The World Health Organization has now officially recognized a “Gaming Disorder” citing evidence that some people become so involved in their video games that playing them “takes precedence over other life activities.” In fact, some specialists wonder if part of the reason why some people in the upcoming generations seem to lack ambition or a work ethic is because they are getting their sense of satisfaction and accomplishment from success at computer games rather than real world activities.
People are subject to distraction, and there are things in our world that are very distracting. Our smartphones, computer games, advertising, television, the 24 hour news cycle, and much more. While these things gave great value, as a practicing hypnotist I can tell you they also pose a great risk. It’s possible to become so entranced by distractions that we forget what we thought was important.
In that distracted state we become subject to manipulation by societal forces that want us to be little more than sheep and make no trouble while they enrich themselves.
The man who began the positive thinking movement was also a great social philosopher. His name was Napoleon Hill and his classic books Think and Grow Rich and The Laws of Success have continuously been in print since the 1930s. In his last book, Outwitting the Devil, he argued that the tendency to become distracted was so strong that if we are not careful we end up “drifting.” That is, we lose all perspective and purpose and go through life letting other people and forces set the agenda for us.
We become about what others want us to be about.
He thought that was deadly. The only person who ought to set the agenda for your life is you. He thought that a person who knows what is important to him or her was a person of fearsome power. So powerful, that oppressive forces in society conspire to prevent people from becoming that powerful. Therefore, they fill the environment with noise, bread and circuses, distractions to keep us so occupied we fail to notice that we have been suckered.
The antidote to this is to know what one is about. What is really important to you. If you know that you can resist the distractions that make so many easy to manipulate.
Breaking Boards
I’ll close with the martial arts image of a person breaking a thick board with a strike of the hand. When a martial artist is tested for promotion to the next rank he or she will be asked to break one or more boards in this way. This is used as a test because the board will not break unless everything about the punch or kick is perfect.
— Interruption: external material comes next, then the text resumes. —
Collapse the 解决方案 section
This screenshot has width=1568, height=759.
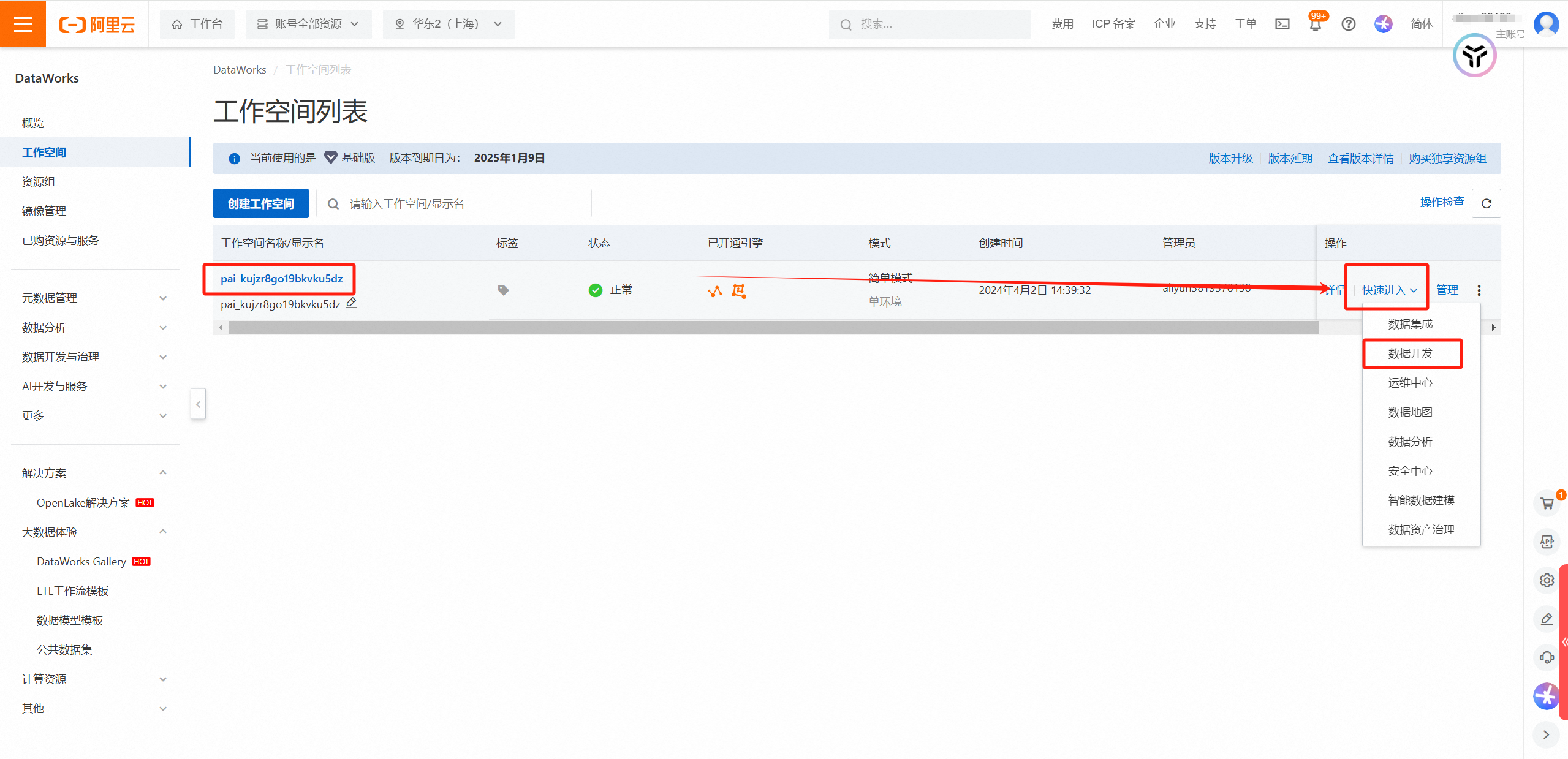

Breaking a board requires that one be so focused there is no distraction. You aim so that your target is actually on the other side of the board, and you strike with full confidence and belief that the board is not really in your way. If you do that the board will snap. However, if you lose your focus your subconscious mind will see the board and become fearful that you are about to hurt yourself. You will instinctively pull the punch or kick in self-protection and the board will not break.
When you address the target board you have to know what is important to you in that moment—keeping your mind on the target on the other side of the board. You must resist all distraction. You must know your purpose. If you do that, you succeed.
That is what I have learned from my decades as a martial artist. That we need to be able to resist distractions of every sort. That we need to know our purpose and what is, and is not, important to us. That we need to live so that we are about something. Then, we can resist the forces who would keep us distracted so they can have their way with the world.
Perhaps others may find that observation helpful in their own lives too. And that’s my sermon.